This implies that a plaintiff has to make out a prima facie case - in the sense that there is evidence relating to all the elements of the claim – to survive absolution because without such evidence no court could find for the plaintiff (Marine & Trade Insurance Co Ltd v Van der Schyff 1972 (1) SA 26 (A) 37G-38A; Schmidt Bewysreg 4th ed 91-92). As far as inferences from the evidence are concerned, the inference relied upon by the plaintiff must be a reasonable one, not the only reasonable one (Schmidt 93). The test has from time to time been formulated in different terms, especially it has been said that the court must consider whether there is “evidence upon which a reasonable man might find for the plaintiff” (Gascoyne loc cit) - a test which had it origin in jury trials when the “reasonable man” was a reasonable member of the jury (Ruto Flour Mills). Such a formulation tends to cloud the issue. The court ought not to be concerned with what someone else might think; it should rather be concerned with its own judgment and not that of another “reasonable” person or court.
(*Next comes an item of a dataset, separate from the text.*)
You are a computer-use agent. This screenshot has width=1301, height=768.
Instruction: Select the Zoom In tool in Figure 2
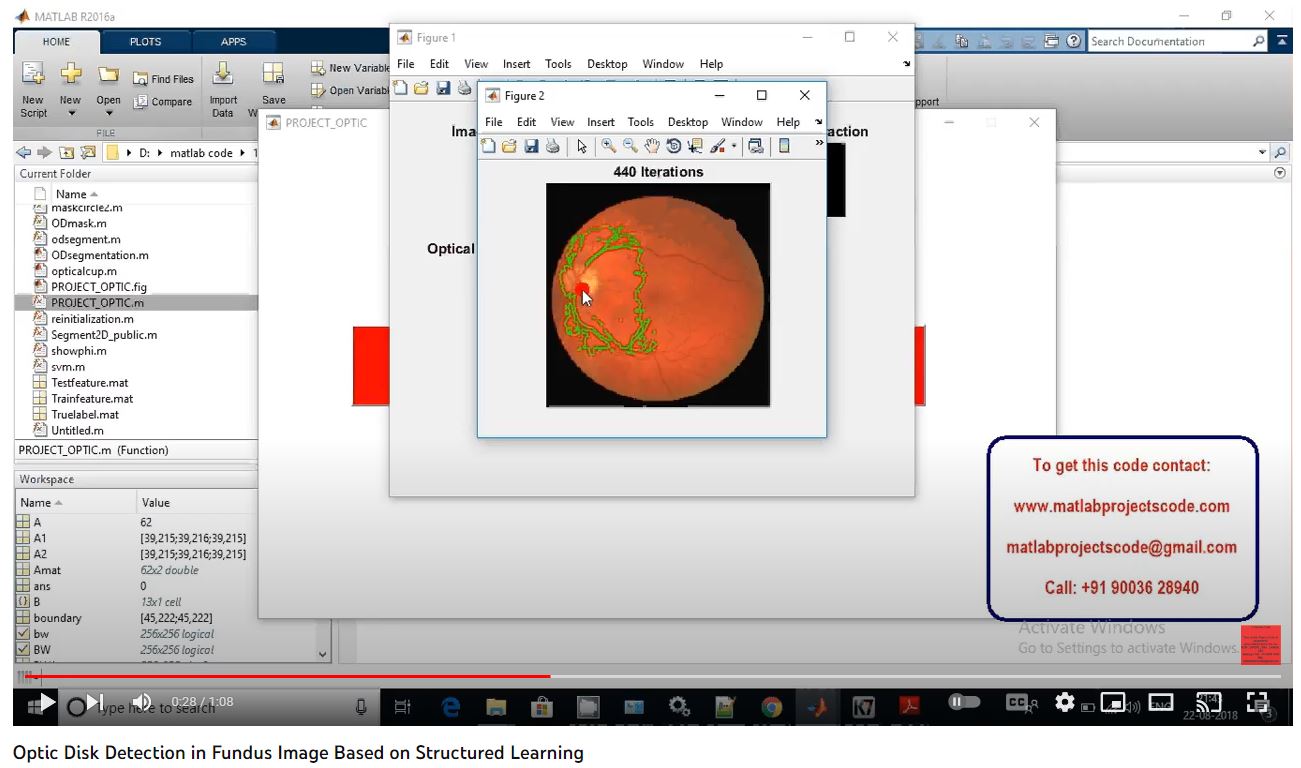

Having said this, absolution at the end of a plaintiff's case, in the ordinary course of events, will nevertheless be granted sparingly but when the occasion arises a court should order it in the interests of justice...”



To survive absolution, it was thus incumbent upon a plaintiff to make out a prima facie case which the law enjoins, which, predicated as it is on the actio legis aquilia, to show that she suffered loss through the wrongful and negligent conduct on the part of the defendants.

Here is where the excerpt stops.